Quando uma organização toma uma decisão estratégica de limitar sua atuação em um segmento de negócio, por conta da incidência de casos de corrupção envolvendo alguns de seus atores, certamente o faz para prevenir-se contra riscos reputacionais. Quando uma organização decide se certificar que fornecedores integrados à sua cadeia de valor não têm envolvimento com infrações ambientais, certamente o faz para fortalecer a pegada de sustentabilidade ambiental de seus negócios. Esses são dois exemplos singelos, corriqueiros na agenda da Alta Administração de empresas, e que demonstram uma conexão direta entre governança de integridade de terceiros, estratégia e sustentabilidade.
Decisões deste tipo evocam o compromisso da organização com a ética e com a conformidade às suas políticas de integridade. E, subliminarmente, fortalecem a imagem de stewardship positivo, de orientação dos negócios ao propósito da organização, com respeito aos interesses de todos os stakeholders.
9. “Os investimentos em governança de integridade de terceiros não se relacionam com nenhum dos 17 ODS.”
Ao contrário!… Contribui com muitos deles! E, em meio a todos, penso que a maior afinidade é com o ODS 16 (Paz, justiça e instituições eficazes), por reforçar o compromisso da organização com práticas que fortalecem as instituições, combatem a corrupção, a lavagem de dinheiro, o tráfico de armas, a concorrência desleal e outros males nocivos ao desenvolvimento global sustentável.
10. “Investir em governança de integridade de terceiros não gera distinção ou destaque entre nossos pares, dificultando o engajamento de lideranças e equipes.”

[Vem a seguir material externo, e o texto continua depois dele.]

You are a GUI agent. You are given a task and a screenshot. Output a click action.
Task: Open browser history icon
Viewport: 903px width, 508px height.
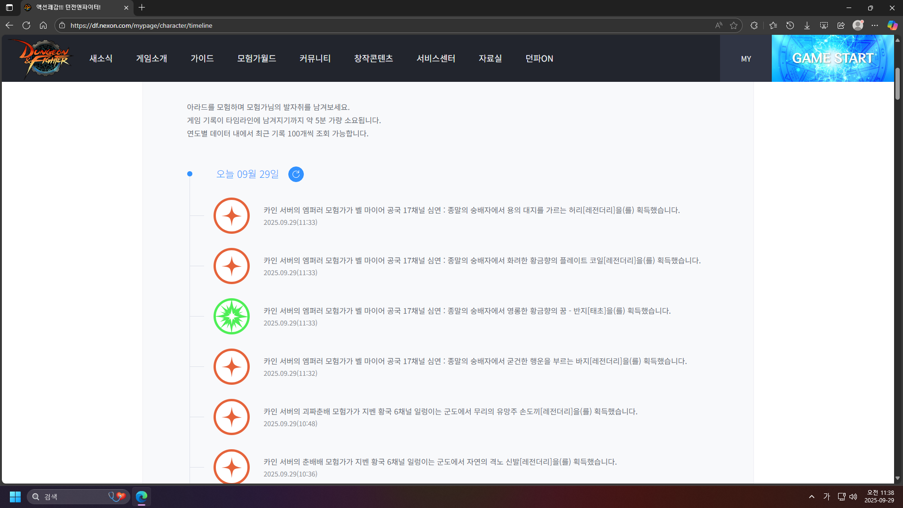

Será que não gera, mesmo?… Conheço diversos casos de empresas que tiveram acesso a círculos de negócios e a investimentos diferenciados justamente porque, dentre outros requisitos, apresentavam um padrão elevado de governança de integridade de terceiros, que as destacava em relação aos seus pares.
É uma questão que vai muito além do mero rating de governança ou de algum critério objetivo de qualificação para ingresso em certas esferas de negócios, para participação em licitações públicas, ou algo assim – traz também um impacto positivo relevante à imagem reputacional da organização, especialmente quando ela própria se posiciona como uma indutora de boas práticas de integridade em toda a sua cadeia de valor. E, neste nível, práticas evoluídas, maduras e uniformes de governança de integridade de terceiros ao longo de toda a cadeia de valor não apenas geram distinção, mas também podem constituir um verdadeiro diferencial competitivo para a organização.
Notas:
[1] A 6ª edição do Código das Melhores Práticas de Governança Corporativa do IBGC (Instituto Brasileiro de Governança Corporativa), lançada em 1º de agosto de 2023, trouxe uma definição renovada do conceito de governança corporativa, após um notável trabalho de elaboração, que envolveu uma extensa audiência pública, estudos comparados com manuais semelhantes das mais avançadas jurisdições e debates internos com especialistas. A nova definição foi muito feliz em posicionar a sustentabilidade como uma referência finalística da organização, estabelecendo uma conexão definitiva entre governança e sustentabilidade, como segue: “governança corporativa é um sistema formado por princípios, regras, estruturas e processos pelo qual as organizações são dirigidas e monitoradas, com vistas á geração de valor sustentável para a organização, pare seus sócios e para a sociedade em geral. Esse sistema baliza a atuação dos agentes de governança e demais indivíduos de uma organização na busca pelo equilíbrio entre os interesses de todas as partes, contribuindo positivamente para a sociedade e para o meio ambiente.”